Task prompt:
Reproduce each of the following entries verbatim, with no changes.

[[ Material provided open ]]

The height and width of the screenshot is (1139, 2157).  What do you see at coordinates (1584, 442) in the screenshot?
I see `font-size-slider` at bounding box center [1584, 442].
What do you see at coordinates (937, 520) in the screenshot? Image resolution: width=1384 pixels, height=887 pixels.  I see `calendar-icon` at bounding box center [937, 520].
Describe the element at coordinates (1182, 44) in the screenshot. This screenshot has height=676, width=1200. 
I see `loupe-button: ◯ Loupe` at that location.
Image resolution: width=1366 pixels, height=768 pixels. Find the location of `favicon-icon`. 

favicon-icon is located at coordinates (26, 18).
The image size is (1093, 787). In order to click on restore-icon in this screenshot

[[ Material provided closed ]]

Written response:
The height and width of the screenshot is (1139, 2157).  What do you see at coordinates (1584, 442) in the screenshot?
I see `font-size-slider` at bounding box center [1584, 442].
What do you see at coordinates (937, 520) in the screenshot? Image resolution: width=1384 pixels, height=887 pixels.  I see `calendar-icon` at bounding box center [937, 520].
Describe the element at coordinates (1182, 44) in the screenshot. This screenshot has height=676, width=1200. 
I see `loupe-button: ◯ Loupe` at that location.
Image resolution: width=1366 pixels, height=768 pixels. Find the location of `favicon-icon`. 

favicon-icon is located at coordinates (26, 18).
The image size is (1093, 787). In order to click on restore-icon in this screenshot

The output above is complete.